The vintage No. 7 Keith Tkachuk sweater barely fit over his torso and the sleeves only reached his elbows but Debrowski wore it proudly.
"I had this jersey when I was eight years old and I'm still wearing it," said Debrowski. "I honestly cried when I heard that they were coming back to Winnipeg."
"It's like I've woken up on Christmas morning and gotten everything I've ever wanted," said Debrowski.
Debrowski and his friends stood in a huge crowd of fans clad in Jets gear that included Winnipeg's celebrated 'Dancing' Gabe Langlois, who brandished a sign that read: "My First NHL Entry Draft Party 2011."
Even with every person in the arena on their feet, you could have heard a pin drop when Chipman asked general manager Kevin Cheveldayoff to make the pick "on behalf of the Winnipeg Jets."
Chipman's phrase — "on behalf of the Winnipeg Jets"— seemed to hang in the air for only the briefest moment before a deluge of ecstatic sound erupted in the arena.

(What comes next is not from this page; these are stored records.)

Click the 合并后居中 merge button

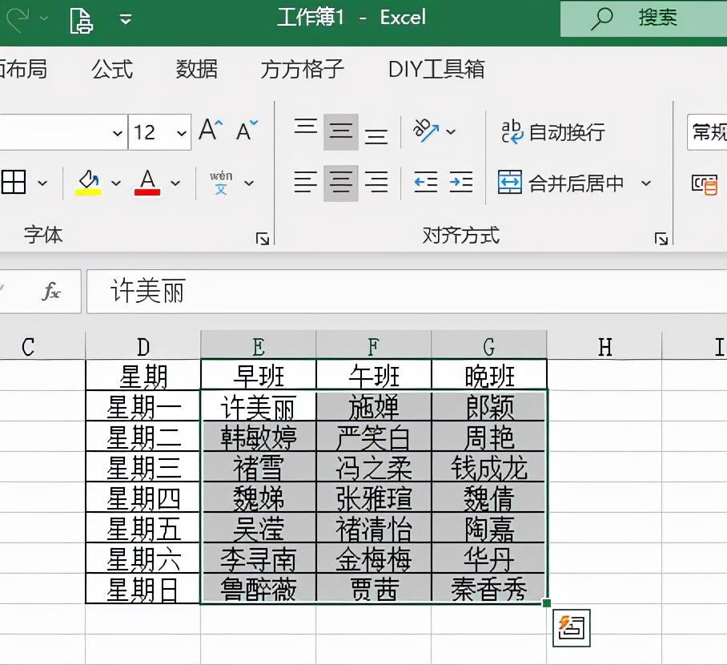(560, 183)
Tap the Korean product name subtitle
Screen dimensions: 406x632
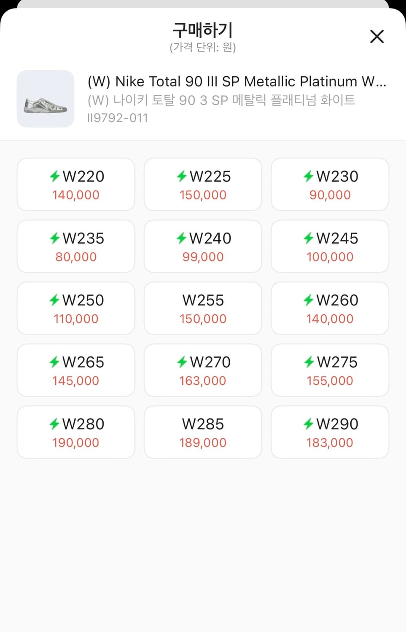pos(221,100)
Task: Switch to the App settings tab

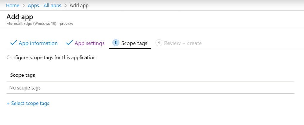Action: tap(89, 43)
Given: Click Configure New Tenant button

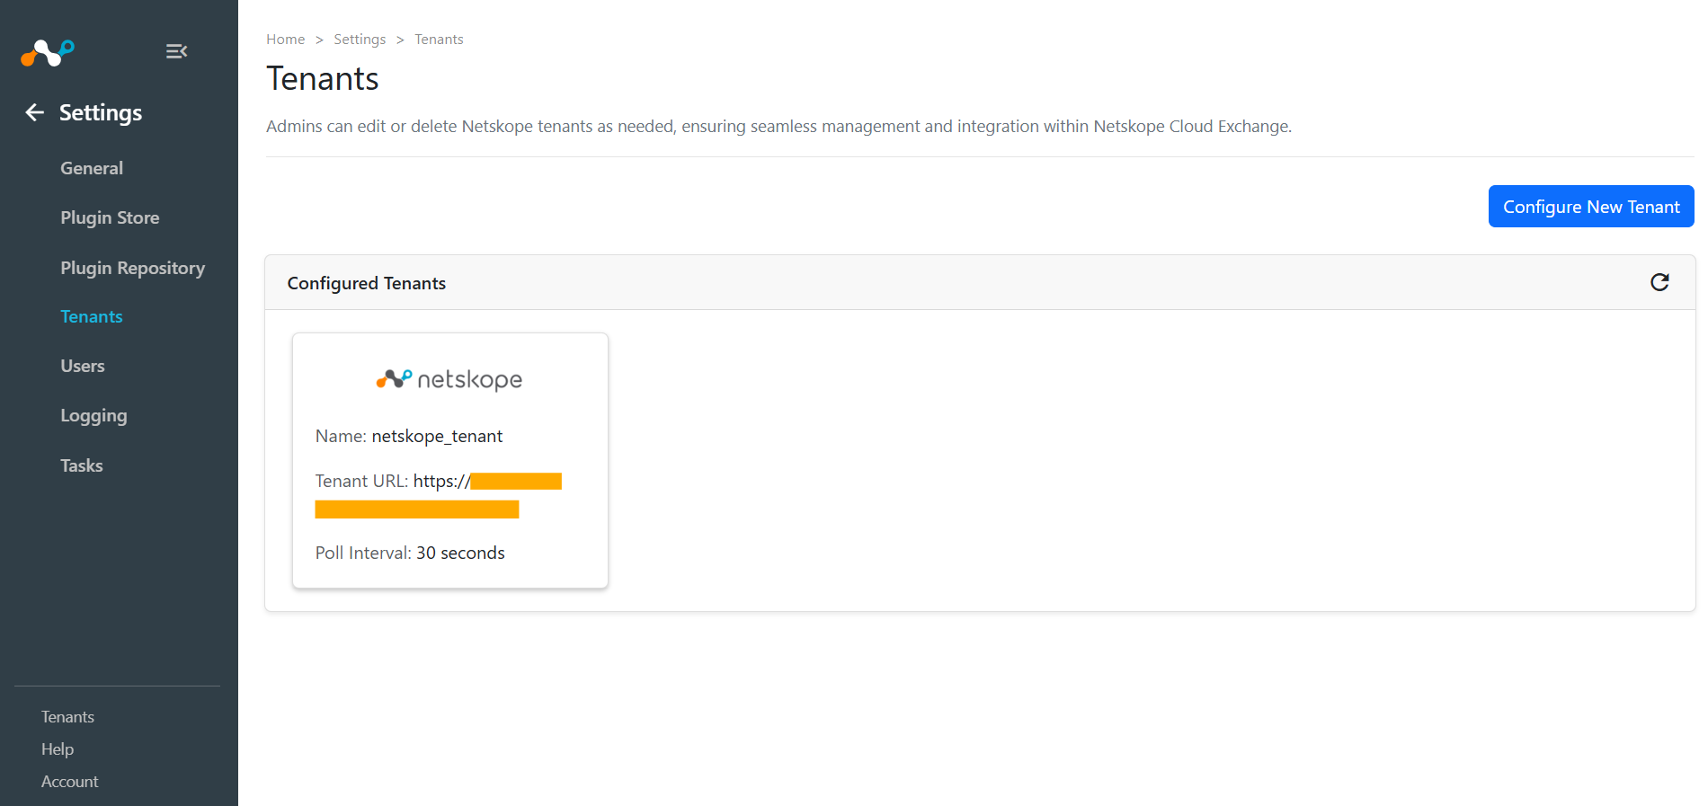Looking at the screenshot, I should [x=1591, y=207].
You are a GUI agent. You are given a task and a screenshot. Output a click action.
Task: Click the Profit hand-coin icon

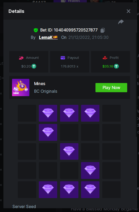click(x=105, y=58)
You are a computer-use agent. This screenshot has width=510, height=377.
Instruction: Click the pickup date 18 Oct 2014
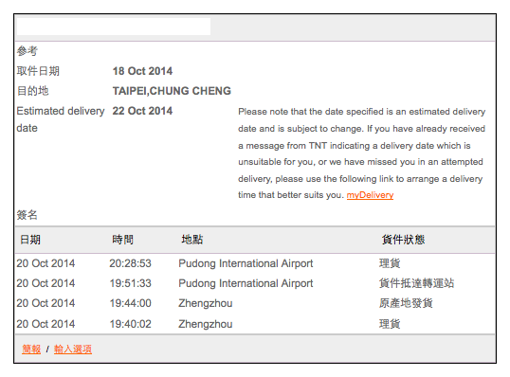pos(142,71)
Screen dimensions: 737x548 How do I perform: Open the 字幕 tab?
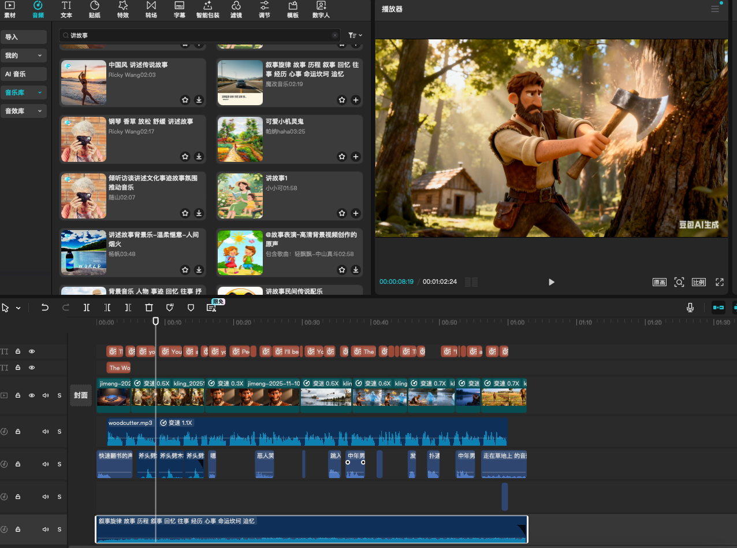180,10
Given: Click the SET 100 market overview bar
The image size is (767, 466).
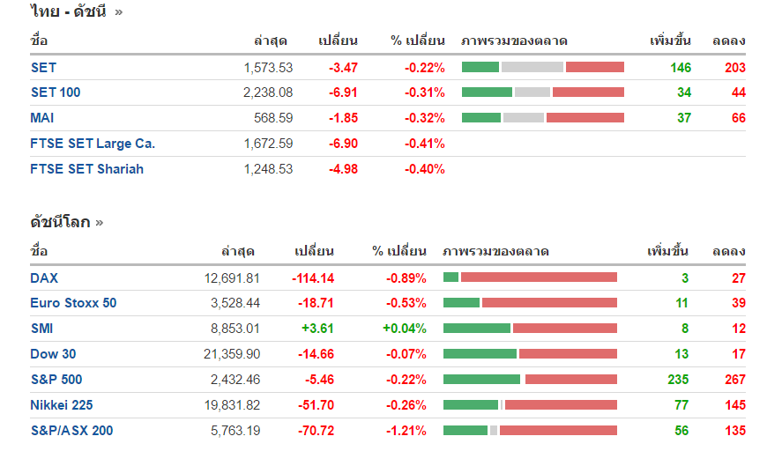Looking at the screenshot, I should 542,92.
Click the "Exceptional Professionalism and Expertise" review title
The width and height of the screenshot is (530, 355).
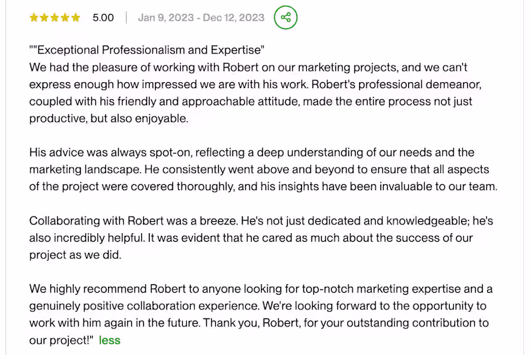point(147,50)
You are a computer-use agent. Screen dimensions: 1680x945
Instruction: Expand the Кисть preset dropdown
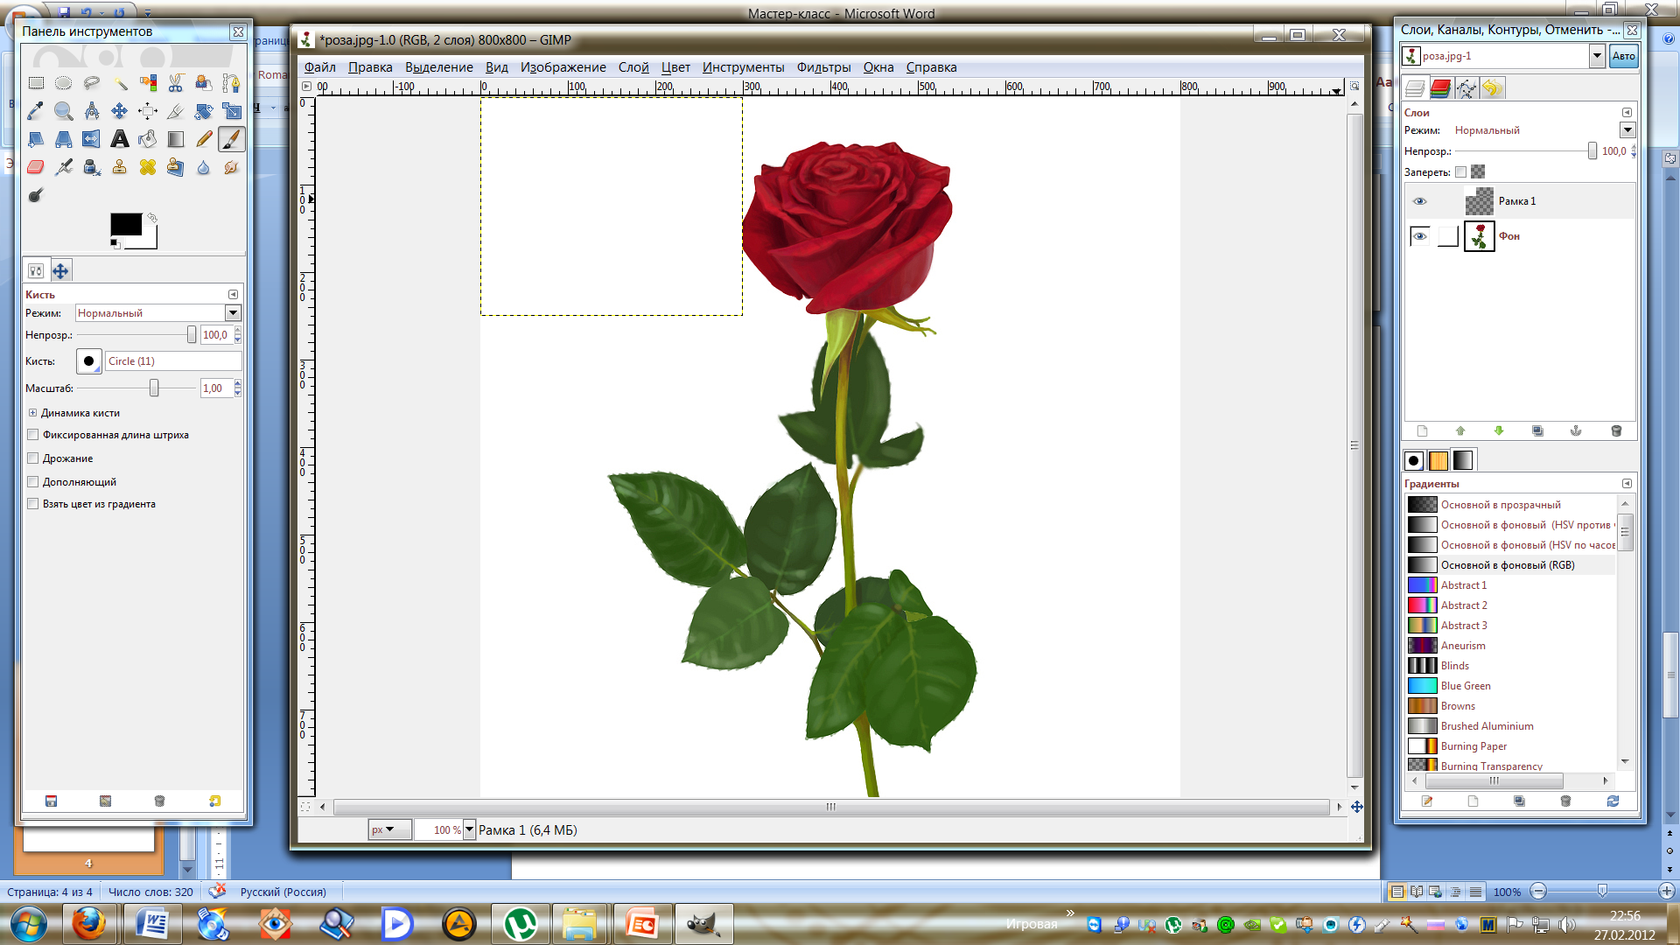pos(89,360)
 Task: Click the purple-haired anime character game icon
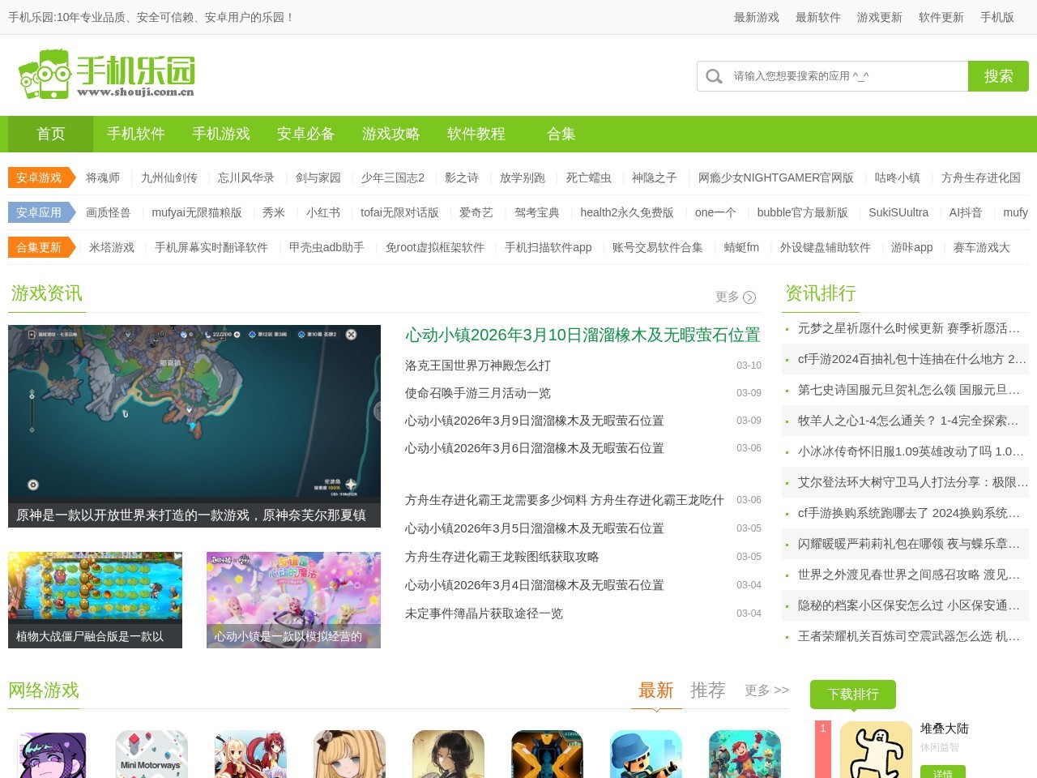(53, 754)
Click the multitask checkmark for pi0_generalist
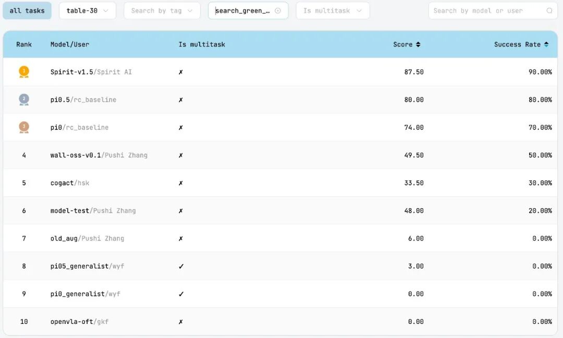Screen dimensions: 563x338 181,294
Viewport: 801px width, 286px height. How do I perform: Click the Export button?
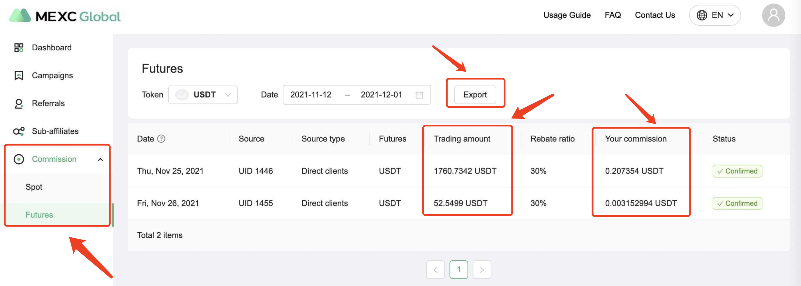pyautogui.click(x=475, y=95)
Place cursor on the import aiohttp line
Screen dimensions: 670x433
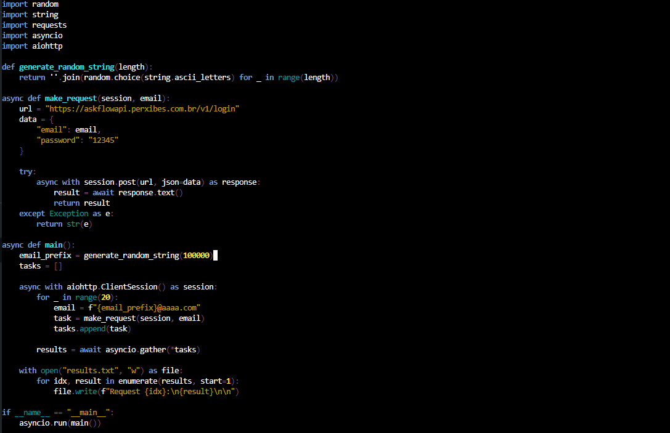pyautogui.click(x=32, y=46)
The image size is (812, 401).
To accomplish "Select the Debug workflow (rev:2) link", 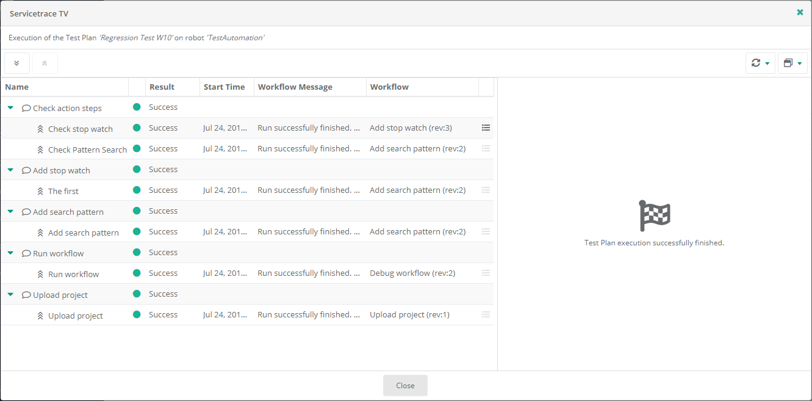I will [412, 273].
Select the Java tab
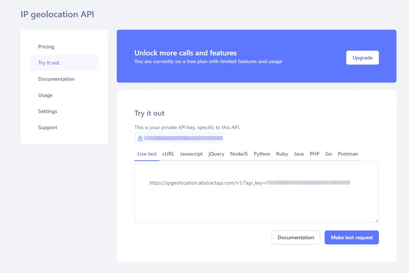Screen dimensions: 409x273 (x=298, y=154)
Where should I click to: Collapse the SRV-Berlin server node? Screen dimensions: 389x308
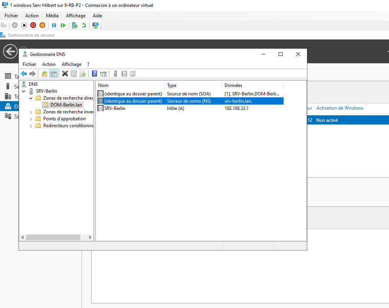(24, 91)
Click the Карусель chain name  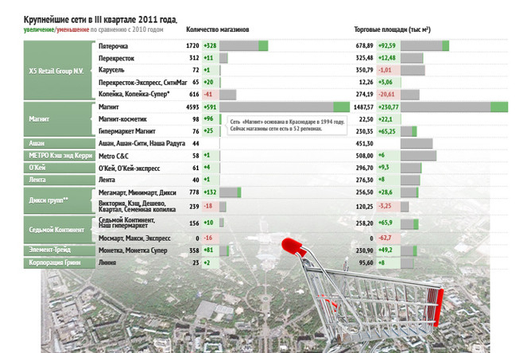point(112,70)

Thousands of cheering, stomping, waving, hugging and beer-brandishing fans poured forth their gratitude for the man many hold responsible for bringing back the beloved Jets.
It was almost as though they wanted Chipman to hear them, all the way in Minnesota.
"Chipman stepped up," pronounced season-ticket holder Chris Manchur. "He's the one."
Art Beals, 79, agreed: "Chipman is a tremendous owner. He kept the faith."
But it was the faith of the fans that was rewarded Friday night.
For Mike Randchenka, who brought his nine-year-old son with him to the arena, it has been a long 15 years. But finally, the Jets are really and truly back: "It's good. Now we have an identity again."